> [Task statement]:
Your reply should consist solely of the number of lines in the data that contain "width".

> [Records]:
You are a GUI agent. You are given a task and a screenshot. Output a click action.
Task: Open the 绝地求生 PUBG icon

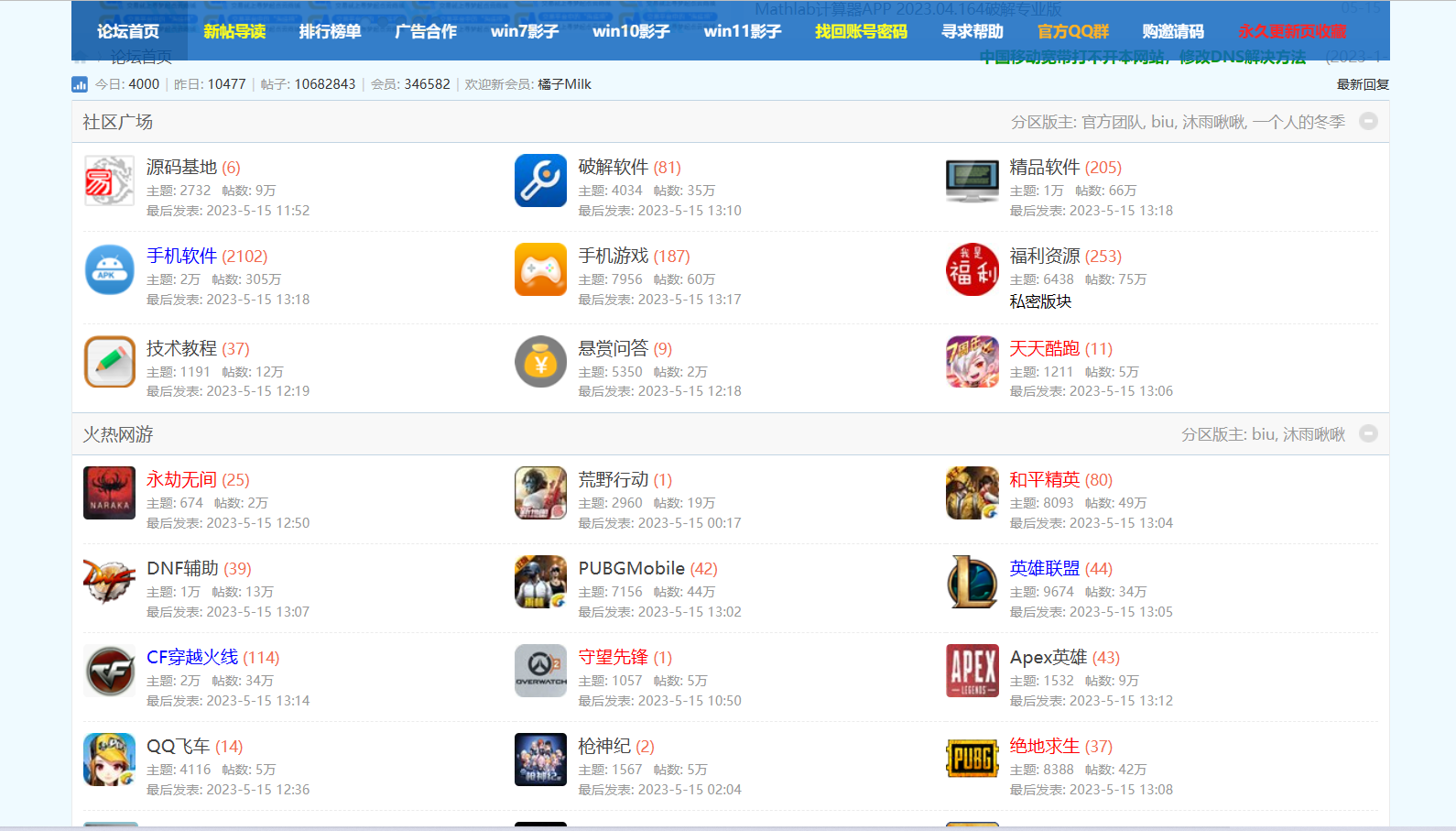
--
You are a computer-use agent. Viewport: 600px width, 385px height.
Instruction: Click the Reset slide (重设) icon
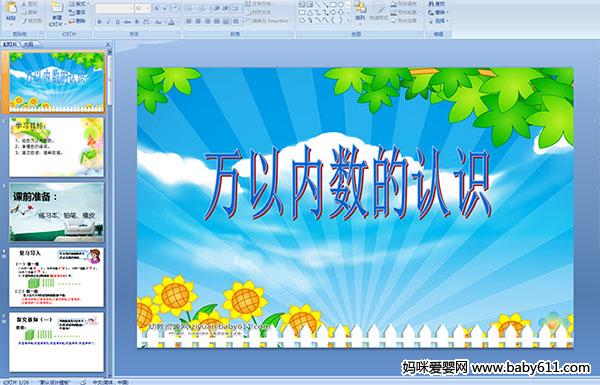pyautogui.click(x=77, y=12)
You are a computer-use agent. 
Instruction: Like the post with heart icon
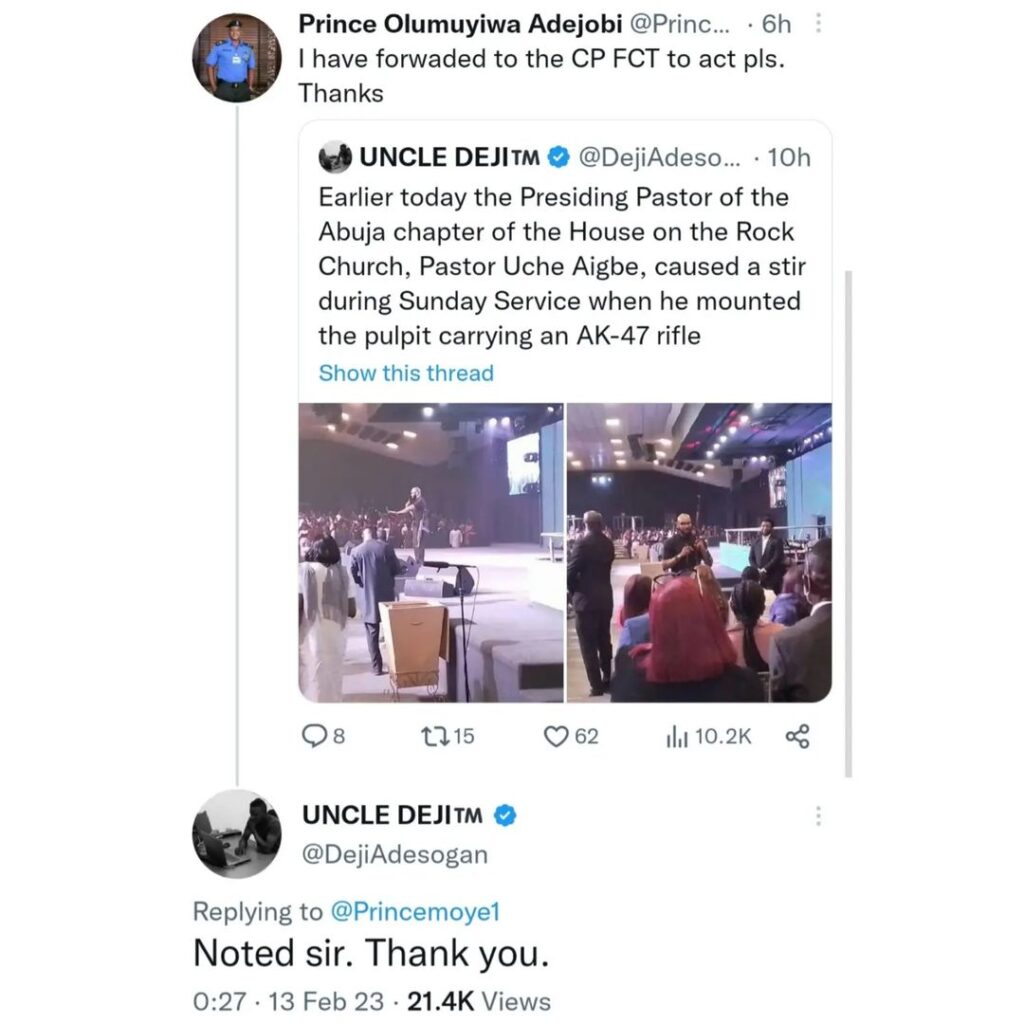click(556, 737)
---
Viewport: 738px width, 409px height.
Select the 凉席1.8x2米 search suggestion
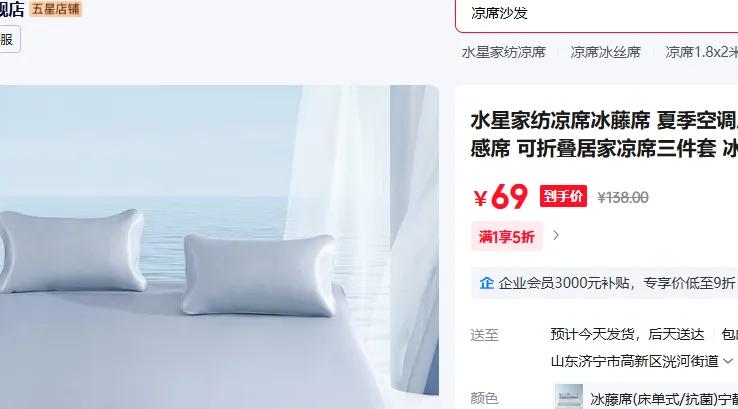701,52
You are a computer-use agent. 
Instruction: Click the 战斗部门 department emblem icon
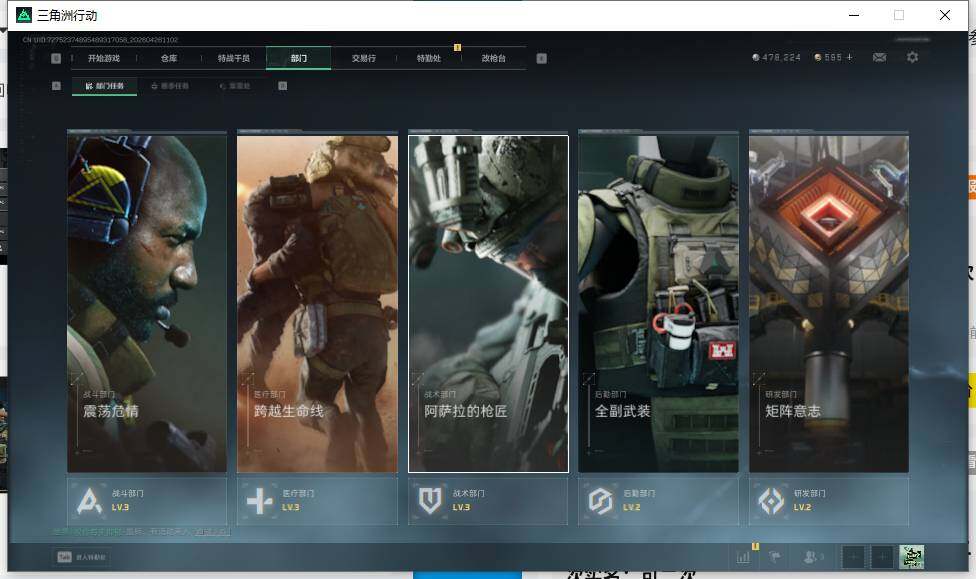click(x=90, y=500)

> [The completed task]:
2